Harbingers of the Economic Unraveling

Before the next phase of an economic crisis there are often clues to impending problems. Some harbingers to consider:

  • Junk Bonds – The Greek crisis has spurred investors to sell junk bonds, highly risky assets, at the fastest rate since 2005.  As a result credit spreads are widening between treasury and higher risk corporate bonds. See Junk Bond Spreads Widening: A Canary in the Coal Mine.
  • Problems in a Treasury Auction – Last week’s US 30-year Treasury bond auction was considered a failure.  Indirect bids, that is, foreign buyers, dried up and the government had to offer a yield of 4.72% compared to an expected yield of 4.687%.  See Dismal $16b 30 Year Auction
  • Credit Card Problems – Capital One, a major credit card issuer, reports that in January delinquencies rose and that expected unrecoverable loans have risen to 10.41% from 10.14% in December. See Capital One: Credit -Card Delinquencies Rose in January.
  • State and Municipal Finance –In its upcoming July 1 fiscal year budget, California expects a $20b shortfall.  Illinois has a $61b pension shortfall, and is borrowing to make contributions.   Harrisburg, Pennsylvania, is contemplating a March 1 bankruptcy filing.  These stories are the proverbial tip of the municipal finance debt iceberg.
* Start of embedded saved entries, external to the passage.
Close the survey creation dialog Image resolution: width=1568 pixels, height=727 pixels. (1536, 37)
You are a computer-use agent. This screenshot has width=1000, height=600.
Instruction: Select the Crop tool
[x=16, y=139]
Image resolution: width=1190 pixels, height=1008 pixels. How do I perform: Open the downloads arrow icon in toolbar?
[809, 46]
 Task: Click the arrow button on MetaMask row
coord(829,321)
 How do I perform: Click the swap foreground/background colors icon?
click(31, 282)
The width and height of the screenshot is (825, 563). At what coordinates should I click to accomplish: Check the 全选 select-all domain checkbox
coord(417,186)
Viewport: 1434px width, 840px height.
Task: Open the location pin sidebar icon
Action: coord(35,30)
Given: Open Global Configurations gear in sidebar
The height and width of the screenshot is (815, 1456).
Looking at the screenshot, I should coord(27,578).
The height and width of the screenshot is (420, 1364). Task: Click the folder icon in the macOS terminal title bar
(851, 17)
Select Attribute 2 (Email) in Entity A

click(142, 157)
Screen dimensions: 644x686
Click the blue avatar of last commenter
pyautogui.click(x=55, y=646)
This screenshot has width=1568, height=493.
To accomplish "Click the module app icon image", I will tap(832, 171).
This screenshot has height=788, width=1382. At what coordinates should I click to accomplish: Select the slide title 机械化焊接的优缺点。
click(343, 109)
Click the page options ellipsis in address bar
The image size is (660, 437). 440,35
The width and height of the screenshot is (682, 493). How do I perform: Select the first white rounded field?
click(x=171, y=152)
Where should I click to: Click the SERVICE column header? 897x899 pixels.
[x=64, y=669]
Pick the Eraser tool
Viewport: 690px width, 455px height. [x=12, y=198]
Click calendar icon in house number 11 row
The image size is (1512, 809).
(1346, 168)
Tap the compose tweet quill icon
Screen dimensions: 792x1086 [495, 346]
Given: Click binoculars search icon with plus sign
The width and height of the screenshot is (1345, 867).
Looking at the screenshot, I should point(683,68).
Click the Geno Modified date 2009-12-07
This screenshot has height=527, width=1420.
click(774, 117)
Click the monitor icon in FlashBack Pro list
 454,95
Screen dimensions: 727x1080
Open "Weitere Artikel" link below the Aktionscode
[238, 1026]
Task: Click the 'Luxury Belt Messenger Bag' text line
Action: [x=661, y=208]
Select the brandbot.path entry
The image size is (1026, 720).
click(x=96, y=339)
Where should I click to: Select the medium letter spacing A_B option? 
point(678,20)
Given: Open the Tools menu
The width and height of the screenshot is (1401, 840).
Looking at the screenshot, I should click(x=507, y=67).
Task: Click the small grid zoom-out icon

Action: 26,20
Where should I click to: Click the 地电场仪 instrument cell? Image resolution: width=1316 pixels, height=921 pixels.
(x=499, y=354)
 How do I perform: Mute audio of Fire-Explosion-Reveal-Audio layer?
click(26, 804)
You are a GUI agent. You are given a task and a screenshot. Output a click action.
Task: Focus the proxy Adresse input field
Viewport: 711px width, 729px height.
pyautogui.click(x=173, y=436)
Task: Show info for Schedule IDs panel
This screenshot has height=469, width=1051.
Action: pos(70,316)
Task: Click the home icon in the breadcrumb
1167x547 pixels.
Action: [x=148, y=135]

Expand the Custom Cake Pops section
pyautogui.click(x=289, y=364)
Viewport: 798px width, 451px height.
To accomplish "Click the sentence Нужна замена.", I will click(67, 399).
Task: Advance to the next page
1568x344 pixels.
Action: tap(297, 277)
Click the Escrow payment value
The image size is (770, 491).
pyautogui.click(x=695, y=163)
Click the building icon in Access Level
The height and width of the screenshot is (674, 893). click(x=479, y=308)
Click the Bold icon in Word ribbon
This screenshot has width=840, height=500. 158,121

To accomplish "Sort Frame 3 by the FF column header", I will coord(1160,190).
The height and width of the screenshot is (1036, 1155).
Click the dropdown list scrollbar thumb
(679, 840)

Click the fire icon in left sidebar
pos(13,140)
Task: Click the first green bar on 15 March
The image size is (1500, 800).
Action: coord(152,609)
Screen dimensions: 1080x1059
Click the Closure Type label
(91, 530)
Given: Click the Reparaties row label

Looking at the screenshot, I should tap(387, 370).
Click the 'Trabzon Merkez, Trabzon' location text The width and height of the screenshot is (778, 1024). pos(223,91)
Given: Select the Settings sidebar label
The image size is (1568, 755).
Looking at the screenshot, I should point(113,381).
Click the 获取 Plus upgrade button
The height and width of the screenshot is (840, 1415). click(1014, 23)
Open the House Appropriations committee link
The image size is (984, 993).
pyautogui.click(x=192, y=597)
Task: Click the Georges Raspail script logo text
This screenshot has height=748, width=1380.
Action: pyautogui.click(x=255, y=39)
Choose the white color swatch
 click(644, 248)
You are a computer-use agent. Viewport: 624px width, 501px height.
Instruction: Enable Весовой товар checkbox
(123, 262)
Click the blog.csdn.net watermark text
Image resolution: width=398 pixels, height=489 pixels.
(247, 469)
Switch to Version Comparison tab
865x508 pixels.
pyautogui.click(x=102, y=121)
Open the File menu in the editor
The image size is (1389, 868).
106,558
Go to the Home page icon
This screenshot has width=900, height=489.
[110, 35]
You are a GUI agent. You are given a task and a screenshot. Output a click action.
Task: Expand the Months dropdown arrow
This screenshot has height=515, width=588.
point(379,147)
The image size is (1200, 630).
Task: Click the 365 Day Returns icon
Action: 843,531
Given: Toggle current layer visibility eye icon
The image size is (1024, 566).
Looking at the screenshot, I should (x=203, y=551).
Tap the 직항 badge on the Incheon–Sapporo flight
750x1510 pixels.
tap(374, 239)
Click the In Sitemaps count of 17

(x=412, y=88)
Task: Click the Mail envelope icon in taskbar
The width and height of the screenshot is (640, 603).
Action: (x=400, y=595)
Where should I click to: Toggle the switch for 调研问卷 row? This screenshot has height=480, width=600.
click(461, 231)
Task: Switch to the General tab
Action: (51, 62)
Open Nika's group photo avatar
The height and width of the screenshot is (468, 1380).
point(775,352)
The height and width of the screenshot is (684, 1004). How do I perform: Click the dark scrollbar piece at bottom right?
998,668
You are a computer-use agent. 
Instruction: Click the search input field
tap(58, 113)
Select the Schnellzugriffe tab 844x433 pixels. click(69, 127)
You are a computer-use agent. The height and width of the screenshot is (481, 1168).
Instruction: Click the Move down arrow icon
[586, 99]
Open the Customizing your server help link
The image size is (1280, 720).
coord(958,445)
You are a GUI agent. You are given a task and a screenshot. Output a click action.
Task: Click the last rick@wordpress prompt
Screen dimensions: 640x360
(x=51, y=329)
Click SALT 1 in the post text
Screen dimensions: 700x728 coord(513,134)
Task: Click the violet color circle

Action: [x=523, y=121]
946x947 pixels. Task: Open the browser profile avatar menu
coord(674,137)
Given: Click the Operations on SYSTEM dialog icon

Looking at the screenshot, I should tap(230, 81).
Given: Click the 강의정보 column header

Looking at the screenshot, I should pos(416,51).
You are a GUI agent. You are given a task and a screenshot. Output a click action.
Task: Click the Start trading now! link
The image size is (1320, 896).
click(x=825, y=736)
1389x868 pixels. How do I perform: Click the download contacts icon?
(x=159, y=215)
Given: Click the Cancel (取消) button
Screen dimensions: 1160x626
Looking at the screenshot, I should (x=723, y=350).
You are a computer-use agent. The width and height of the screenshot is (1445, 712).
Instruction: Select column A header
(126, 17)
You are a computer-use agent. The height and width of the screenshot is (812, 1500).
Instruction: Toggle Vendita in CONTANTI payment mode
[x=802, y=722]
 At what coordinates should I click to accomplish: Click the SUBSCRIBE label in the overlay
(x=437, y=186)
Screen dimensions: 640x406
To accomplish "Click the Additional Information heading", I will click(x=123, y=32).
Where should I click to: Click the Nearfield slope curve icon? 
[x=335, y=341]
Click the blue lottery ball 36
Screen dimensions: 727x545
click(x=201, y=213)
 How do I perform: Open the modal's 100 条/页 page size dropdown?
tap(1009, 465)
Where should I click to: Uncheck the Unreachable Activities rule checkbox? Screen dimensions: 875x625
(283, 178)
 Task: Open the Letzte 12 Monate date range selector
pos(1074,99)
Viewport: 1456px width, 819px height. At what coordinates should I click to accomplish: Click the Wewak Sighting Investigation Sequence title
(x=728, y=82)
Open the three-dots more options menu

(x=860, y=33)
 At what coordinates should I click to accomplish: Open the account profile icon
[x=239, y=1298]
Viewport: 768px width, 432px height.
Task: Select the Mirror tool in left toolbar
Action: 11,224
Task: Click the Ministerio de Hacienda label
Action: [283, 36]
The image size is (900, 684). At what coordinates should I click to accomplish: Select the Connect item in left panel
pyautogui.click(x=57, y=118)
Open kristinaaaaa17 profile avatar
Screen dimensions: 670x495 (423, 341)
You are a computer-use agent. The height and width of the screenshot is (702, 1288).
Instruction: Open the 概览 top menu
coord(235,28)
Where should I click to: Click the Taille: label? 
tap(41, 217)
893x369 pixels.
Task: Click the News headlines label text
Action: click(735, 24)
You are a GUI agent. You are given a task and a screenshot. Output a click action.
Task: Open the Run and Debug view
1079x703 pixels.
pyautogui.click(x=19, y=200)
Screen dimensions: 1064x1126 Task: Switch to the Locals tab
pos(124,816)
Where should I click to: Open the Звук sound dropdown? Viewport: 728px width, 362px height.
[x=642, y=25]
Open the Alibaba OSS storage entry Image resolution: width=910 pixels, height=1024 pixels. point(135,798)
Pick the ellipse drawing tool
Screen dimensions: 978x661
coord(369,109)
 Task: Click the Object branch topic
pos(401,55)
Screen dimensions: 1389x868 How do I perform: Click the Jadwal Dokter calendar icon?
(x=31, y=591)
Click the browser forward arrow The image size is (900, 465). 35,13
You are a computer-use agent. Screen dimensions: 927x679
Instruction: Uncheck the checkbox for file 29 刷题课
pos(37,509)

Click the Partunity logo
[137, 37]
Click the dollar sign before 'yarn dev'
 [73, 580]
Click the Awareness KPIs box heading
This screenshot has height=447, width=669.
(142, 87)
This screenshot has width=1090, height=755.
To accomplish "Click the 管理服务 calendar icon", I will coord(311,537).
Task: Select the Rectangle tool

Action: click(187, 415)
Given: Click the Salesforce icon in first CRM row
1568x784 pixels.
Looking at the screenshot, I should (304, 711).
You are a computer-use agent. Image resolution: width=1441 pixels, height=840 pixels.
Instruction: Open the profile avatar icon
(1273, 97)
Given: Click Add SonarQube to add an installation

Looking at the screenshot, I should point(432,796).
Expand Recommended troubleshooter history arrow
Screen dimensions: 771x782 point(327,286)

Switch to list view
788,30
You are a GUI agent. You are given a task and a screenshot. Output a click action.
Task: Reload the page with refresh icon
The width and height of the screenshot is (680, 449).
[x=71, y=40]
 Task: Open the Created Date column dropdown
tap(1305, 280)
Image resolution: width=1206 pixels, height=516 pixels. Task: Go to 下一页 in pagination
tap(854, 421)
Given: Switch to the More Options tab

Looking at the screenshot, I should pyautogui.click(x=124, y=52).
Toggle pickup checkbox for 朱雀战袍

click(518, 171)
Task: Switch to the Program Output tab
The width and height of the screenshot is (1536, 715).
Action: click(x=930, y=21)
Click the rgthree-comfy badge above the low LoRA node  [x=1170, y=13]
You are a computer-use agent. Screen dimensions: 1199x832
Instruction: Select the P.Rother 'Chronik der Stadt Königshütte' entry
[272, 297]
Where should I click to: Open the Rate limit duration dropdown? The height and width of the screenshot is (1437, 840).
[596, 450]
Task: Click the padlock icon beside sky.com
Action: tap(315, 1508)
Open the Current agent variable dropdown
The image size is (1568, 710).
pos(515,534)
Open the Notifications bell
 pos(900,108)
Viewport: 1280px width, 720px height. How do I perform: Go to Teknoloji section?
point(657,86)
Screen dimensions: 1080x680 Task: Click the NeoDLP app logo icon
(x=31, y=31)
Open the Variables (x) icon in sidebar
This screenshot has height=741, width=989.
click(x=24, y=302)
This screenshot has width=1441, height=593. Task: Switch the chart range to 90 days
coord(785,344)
See Illinois Pension Fund $61b Underwater; State Borrows Money for 2010 Contribution; California $20b in the Hole Again.

Reality

Till now the policy direction of the Obama administration and other western leaders has been to “extend and pretend:”  we will ignore economic realities by permitting banks to suspend “mark to market accounting” and we will send various administration spokesmen to spread the fairy dust of “green shoots” to pacify an anxious public.  Essentially, we have an economic policy of faith and hope that willfully ignores reality.  Economics does respond to the laws of mathematics.  Like a termite that silently eats away the wooden supports of a house, excessive debt has eaten away the structure of the world economy.  There will be more troubled countries like Dubai and states like California before this Depression has run its course.